## Action item
Return each line of the records with nothing changed, pictures excepted.

## Data to examine
[Start of section]
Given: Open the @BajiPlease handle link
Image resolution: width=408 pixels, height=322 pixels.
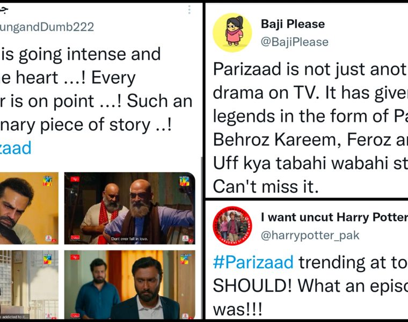Looking at the screenshot, I should pyautogui.click(x=295, y=42).
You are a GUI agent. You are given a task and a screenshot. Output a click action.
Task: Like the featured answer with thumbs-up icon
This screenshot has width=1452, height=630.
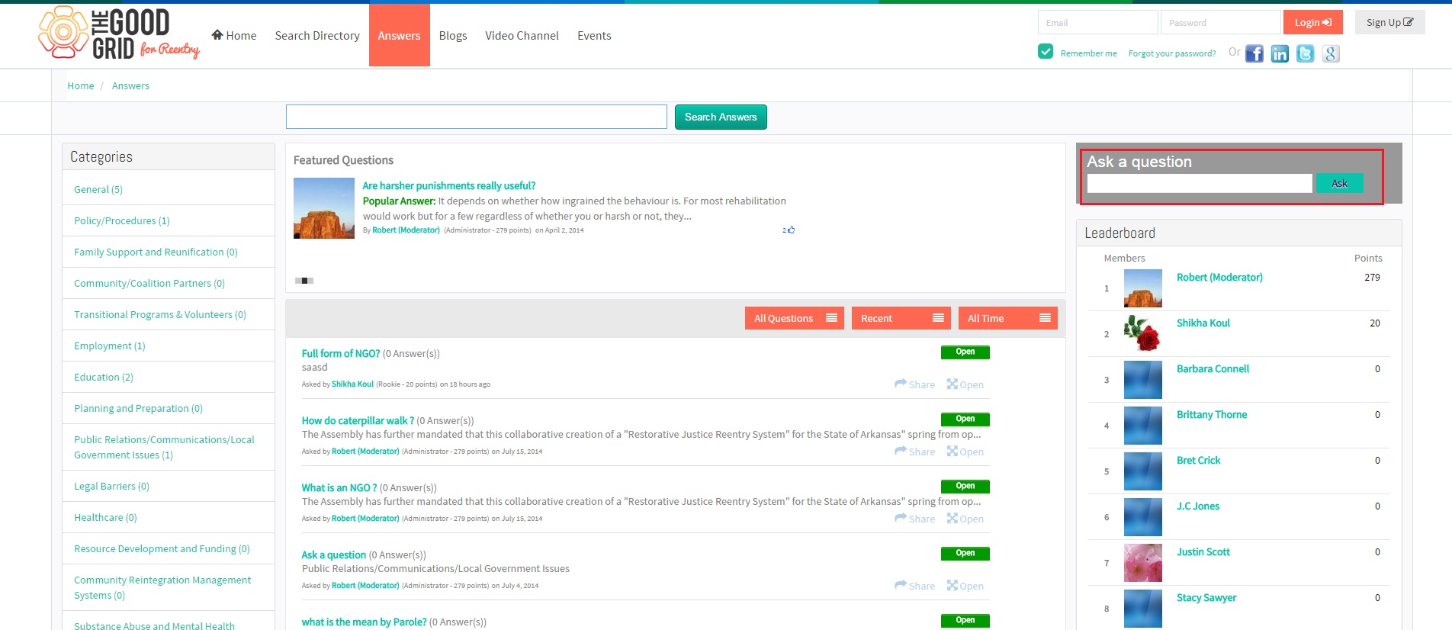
[End of section]
## Exercise output
Given: Open the @BajiPlease handle link
Image resolution: width=408 pixels, height=322 pixels.
Looking at the screenshot, I should pyautogui.click(x=295, y=42).
You are a GUI agent. You are given a task and a screenshot. Output a click action.
Task: Like the featured answer with thumbs-up icon
This screenshot has width=1452, height=630.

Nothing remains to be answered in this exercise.